*WHAT IS BEING ASKED*
Begin your copy at the line that holds "You are a GUI" and carry it through the final line of the data, writing out each line exactly and omitting pictures.

*DATA FOR THIS EXERCISE*

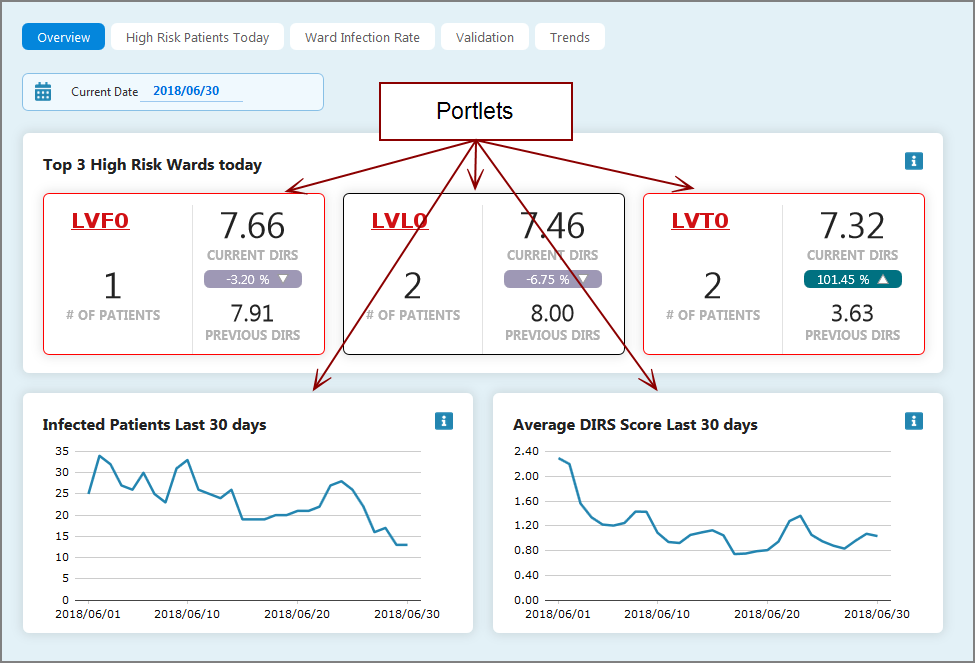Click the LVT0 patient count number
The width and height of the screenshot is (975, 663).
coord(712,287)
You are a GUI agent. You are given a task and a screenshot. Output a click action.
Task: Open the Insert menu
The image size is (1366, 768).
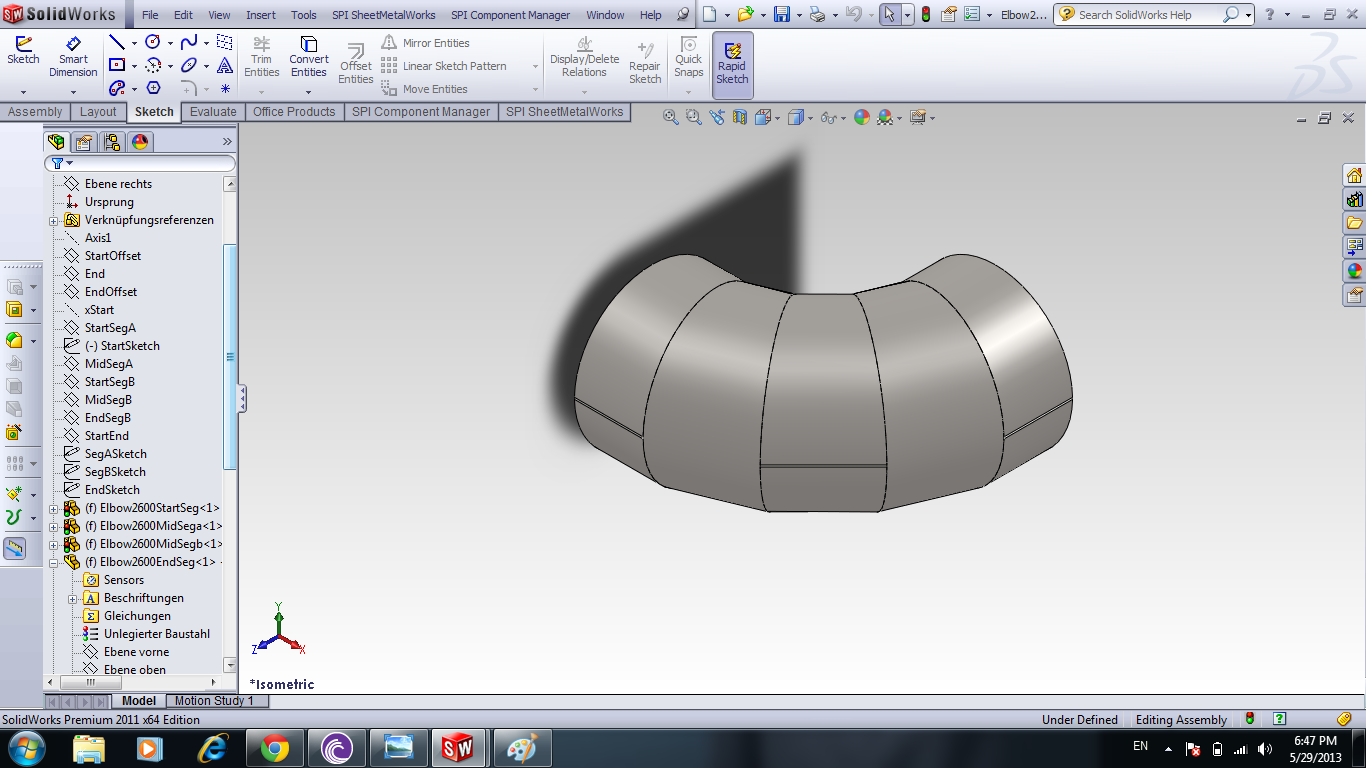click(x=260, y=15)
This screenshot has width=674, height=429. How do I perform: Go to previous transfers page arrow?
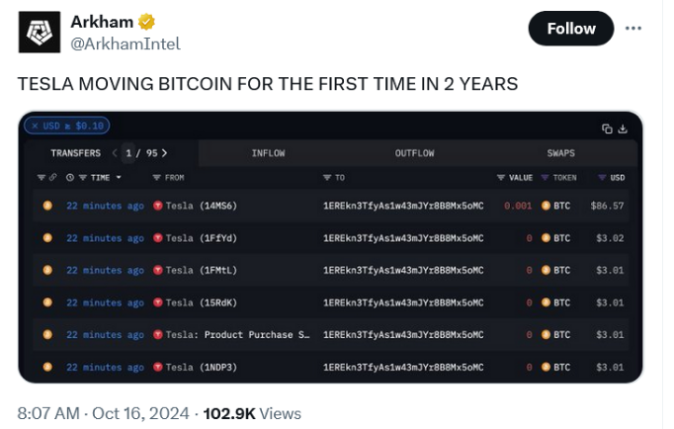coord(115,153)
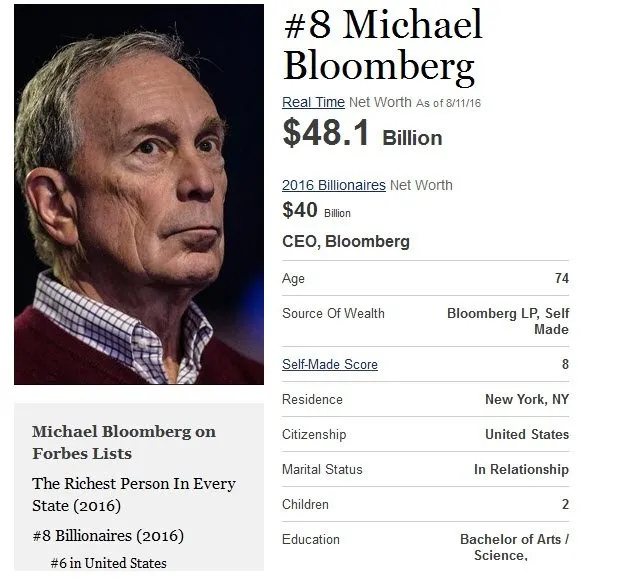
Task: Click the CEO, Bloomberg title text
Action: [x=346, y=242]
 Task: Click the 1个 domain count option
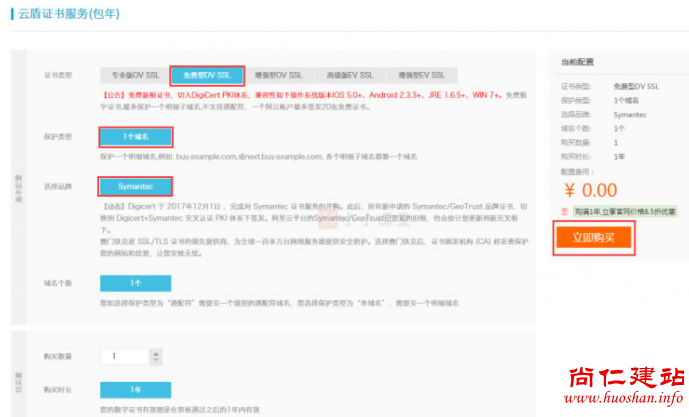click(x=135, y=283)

*EXPECTED ANSWER*
You are a GUI agent. You are given a task and a screenshot. Output a click action.
Task: Open the Insert menu
The image size is (1366, 768).
click(x=260, y=15)
This screenshot has width=674, height=429. How do I perform: Go to previous transfers page arrow?
coord(115,153)
Task: Click the CEO, Bloomberg title text
Action: [x=346, y=242]
 Task: Click the 1个 domain count option
click(x=135, y=283)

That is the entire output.